Model Information
Fireball-R1-LLama-3.1-8B-Freedom 9000
This is a state-of-the-art language model optimized for neutrality, STEM proficiency, and uncensored alignment. Post trained, Fine-tuned Deepseek-R1-distill-llama-8b-unsloth-bnb-4bit for science, chemistry, and mathematics with reduced cultural/political bias. This large language model is open source. Further SFT (Supervised Fined tuning) with datasets to be unbias.
Table of Contents
Features
- Neutral Worldview: Minimizes political/cultural bias via globally diverse training data and human feedback.
- STEM Specialization: Enhanced performance in:
- Chemistry: Reaction mechanisms, periodic trends, spectroscopy.
- Mathematics: Equation solving, proofs, calculus.

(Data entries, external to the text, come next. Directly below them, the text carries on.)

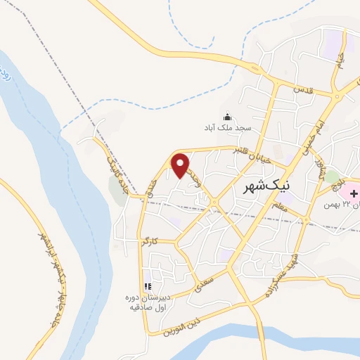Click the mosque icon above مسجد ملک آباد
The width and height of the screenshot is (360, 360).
[227, 117]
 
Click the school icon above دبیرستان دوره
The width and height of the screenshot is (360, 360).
[148, 286]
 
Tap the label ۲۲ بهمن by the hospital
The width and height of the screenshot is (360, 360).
[340, 205]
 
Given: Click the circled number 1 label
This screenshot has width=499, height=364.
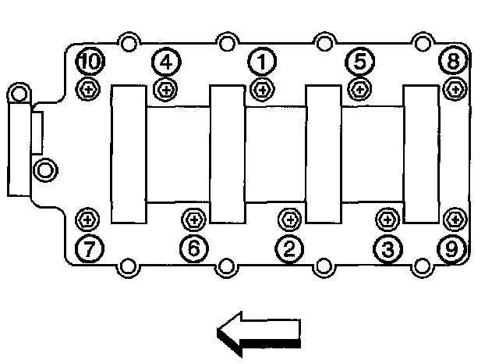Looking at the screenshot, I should point(262,60).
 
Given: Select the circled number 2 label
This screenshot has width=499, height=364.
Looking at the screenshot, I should point(288,248).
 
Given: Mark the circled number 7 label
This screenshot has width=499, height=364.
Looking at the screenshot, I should point(89,248).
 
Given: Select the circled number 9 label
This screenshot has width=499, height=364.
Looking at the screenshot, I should point(452,248).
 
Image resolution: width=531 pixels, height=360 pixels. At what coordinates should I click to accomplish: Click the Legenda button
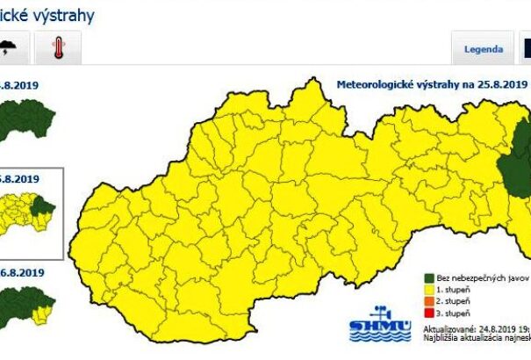tap(484, 49)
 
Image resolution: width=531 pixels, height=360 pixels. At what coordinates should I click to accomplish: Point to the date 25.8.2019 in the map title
tap(500, 85)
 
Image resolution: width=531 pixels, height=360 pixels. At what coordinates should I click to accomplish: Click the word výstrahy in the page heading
tap(62, 15)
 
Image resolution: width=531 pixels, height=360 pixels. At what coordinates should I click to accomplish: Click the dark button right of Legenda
tap(524, 49)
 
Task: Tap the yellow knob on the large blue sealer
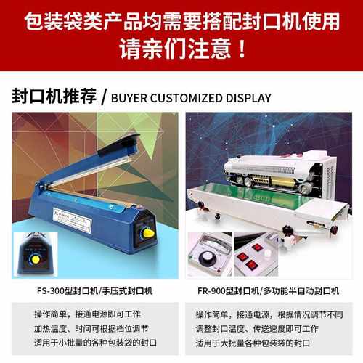[x=148, y=232]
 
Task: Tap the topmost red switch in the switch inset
[x=258, y=247]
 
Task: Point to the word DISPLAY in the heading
[x=248, y=98]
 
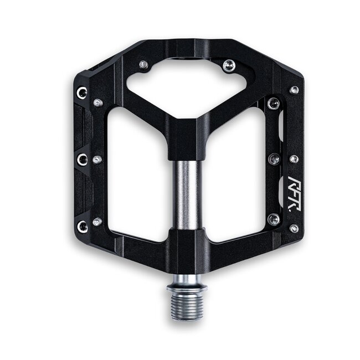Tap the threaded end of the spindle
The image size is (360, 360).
(187, 306)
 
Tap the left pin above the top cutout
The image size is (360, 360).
(143, 65)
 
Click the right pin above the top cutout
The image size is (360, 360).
(229, 66)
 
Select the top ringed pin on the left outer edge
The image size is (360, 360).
(82, 92)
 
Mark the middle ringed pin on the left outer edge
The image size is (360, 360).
(82, 160)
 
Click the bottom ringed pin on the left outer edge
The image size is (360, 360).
(82, 226)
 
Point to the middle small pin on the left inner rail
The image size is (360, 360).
(97, 160)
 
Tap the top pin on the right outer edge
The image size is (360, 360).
(294, 90)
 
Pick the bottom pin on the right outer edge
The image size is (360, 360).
(294, 228)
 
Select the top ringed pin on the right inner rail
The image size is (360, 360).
(273, 104)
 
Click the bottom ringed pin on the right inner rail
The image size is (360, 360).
(273, 219)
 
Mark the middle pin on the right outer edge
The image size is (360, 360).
(294, 159)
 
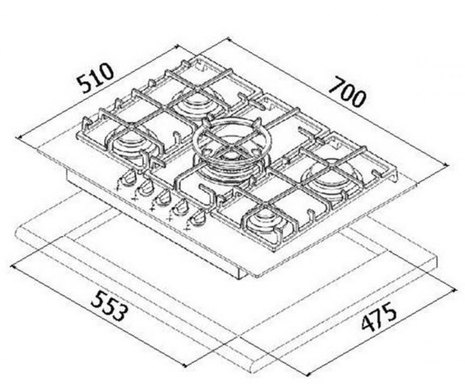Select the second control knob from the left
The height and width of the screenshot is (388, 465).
coord(146,187)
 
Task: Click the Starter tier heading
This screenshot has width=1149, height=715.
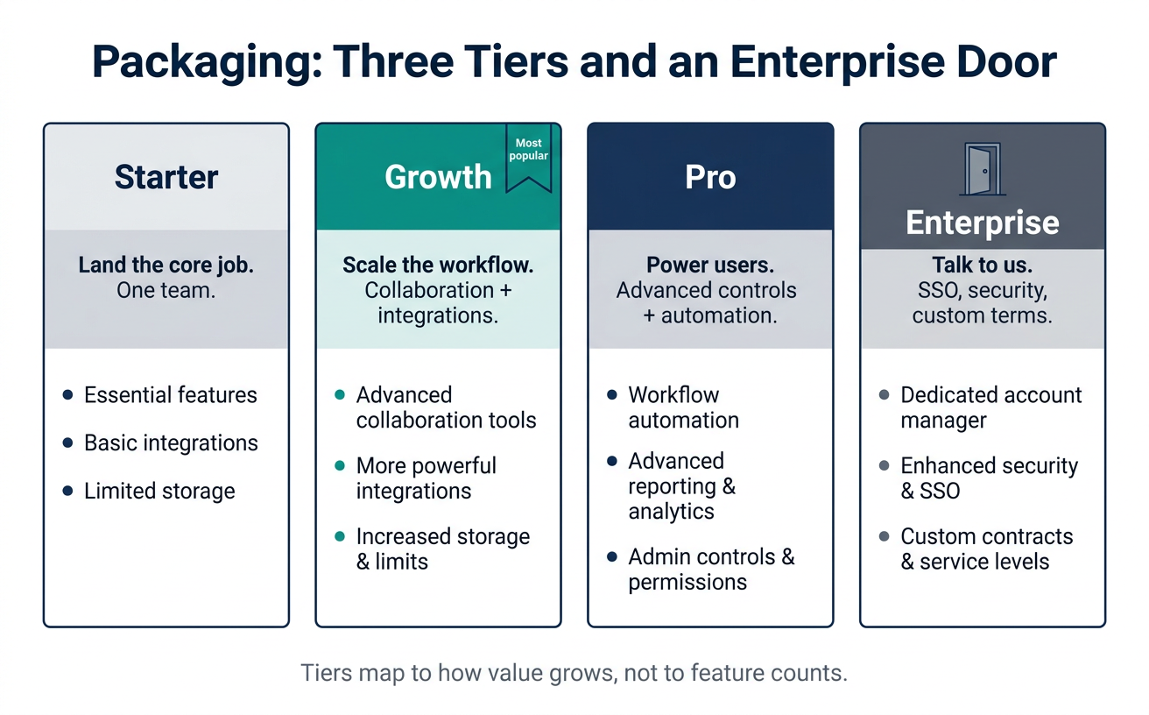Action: (x=166, y=177)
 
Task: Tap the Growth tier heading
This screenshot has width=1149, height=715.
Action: (x=438, y=177)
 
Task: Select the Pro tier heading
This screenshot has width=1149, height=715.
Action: (x=710, y=177)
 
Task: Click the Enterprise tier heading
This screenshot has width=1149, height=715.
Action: (x=983, y=223)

- General Science: Hypothesis generation, research summarization.
- Ethical Guardrails: Filters sensitive content and flags uncertain outputs.
Installation
pip install transformers torch
pip install accelerate
pip install -U transformers
pip install -U bitsandbytes
Basic Inference
from transformers import AutoTokenizer, AutoModelForCausalLM, BitsAndBytesConfig
# Create a BitsAndBytesConfig for 8-bit quantization
bnb_config = BitsAndBytesConfig(
load_in_8bit=True
)
import torch
from transformers import AutoTokenizer, AutoModelForCausalLM
tokenizer = AutoTokenizer.from_pretrained("EpistemeAI/Fireball-R1-Llama-3.1-8B-Freedom-9000")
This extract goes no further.